En deux mois 500 abonnés - en quatre ?... 1000
Pierre Monatte
moins plus


Quelques amis nous ont demandés, à la suite de notre dernière couverture : Eh bien ! ça ne va pas ? -- Comment ? Ça ne va pas ? — Oui, votre dernière couverture était moins enthousiaste, moins chaude, moins confiante. J’avais crû... — Vous aviez tort, absolument tort de croire que nous n’étions pas complètement satisfaits et que la Vie Ouvrière ne marchait pas...

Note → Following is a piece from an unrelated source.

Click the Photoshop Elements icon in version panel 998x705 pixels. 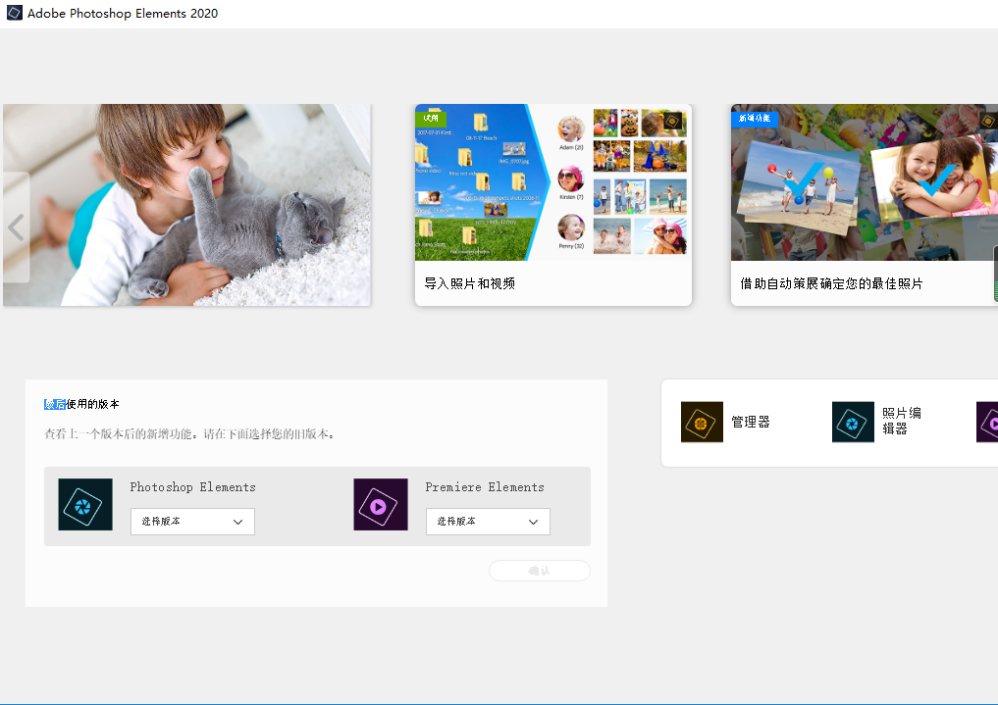[85, 505]
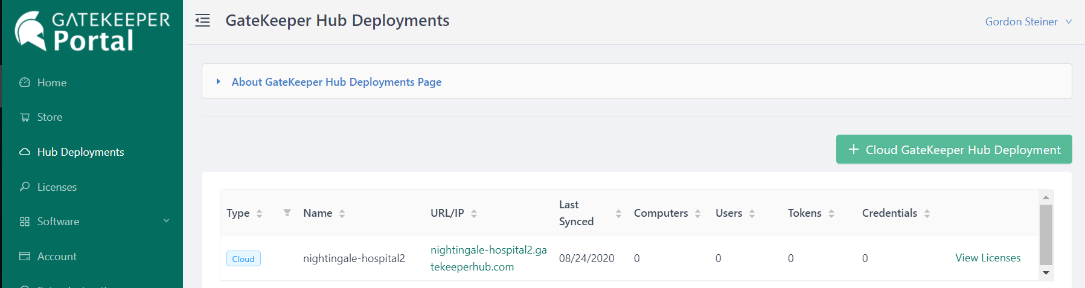This screenshot has width=1085, height=288.
Task: Collapse sidebar with menu fold icon
Action: 203,21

Elle marche. Elle marche à grands pas vers le millier d’abonnés. Au moment où j’écris, nous avons dépassé le chiffre de 450 abonnés ; avant dix jours nous aurons les cinq cents.

Ces cinq cents abonnés seront venus en deux mois. Qu’on nous cite une revue du même genre ayant atteint ce chiffre dans le même temps. De nombreux amis nous avaient dit que si nous arrivions à 3 ou 400 en un an, ce serait raisonnable. D’autres — des amis ? — ne nous disaient pas à nous, mais à qui voulait les écouter, que si nous arrimons à 95 abonnés ce serait un succès.

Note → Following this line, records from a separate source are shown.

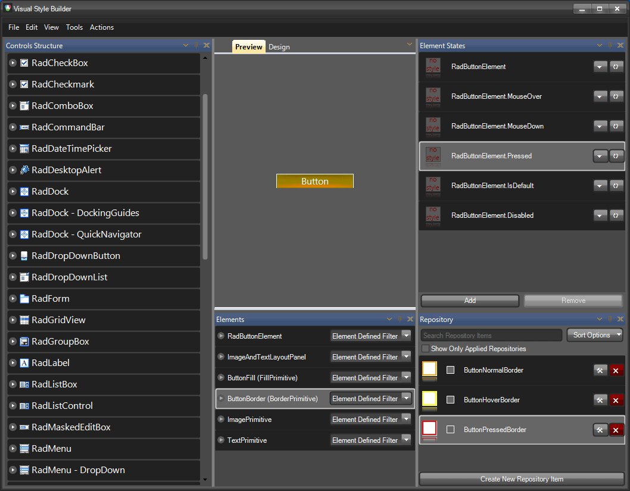The width and height of the screenshot is (630, 491).
Task: Enable Show Only Applied Repositories
Action: click(425, 348)
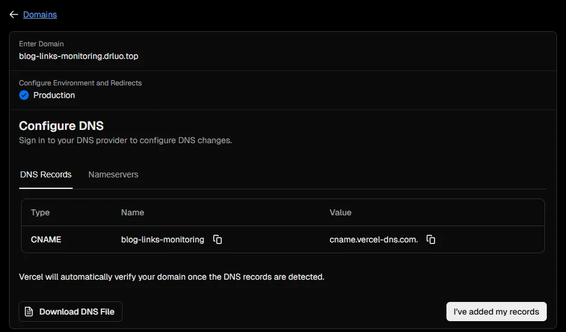The height and width of the screenshot is (332, 566).
Task: Switch to the Nameservers tab
Action: (x=113, y=174)
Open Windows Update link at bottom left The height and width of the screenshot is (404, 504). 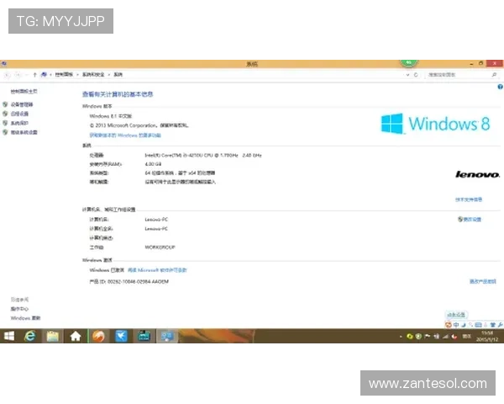[25, 318]
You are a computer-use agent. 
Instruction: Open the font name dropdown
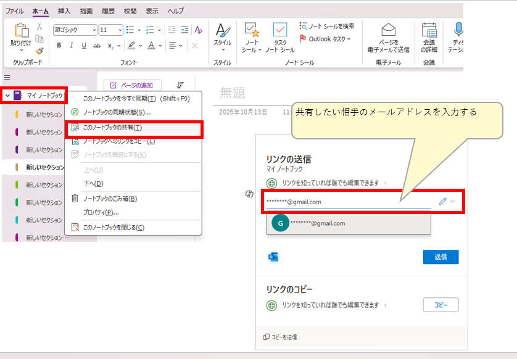point(94,30)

Nous passant des bénédictions de ces derniers, surmontant les craintes sincères de certains amis, nous nous sommes mis à la besogne, hardiment. Nous estimons que notre peine, loin d’être vaine, a été largement récompensée.

Mais il ne s’agit pas d’en rester là. En deux mois, nous avons reçu cinq cents abonnements. Il faut que dans les deux mois de décembre et de janvier nous en recevions cinq cents autres.

C’est possible. Et du moment que c’est possible, il faut à tout prix le réaliser.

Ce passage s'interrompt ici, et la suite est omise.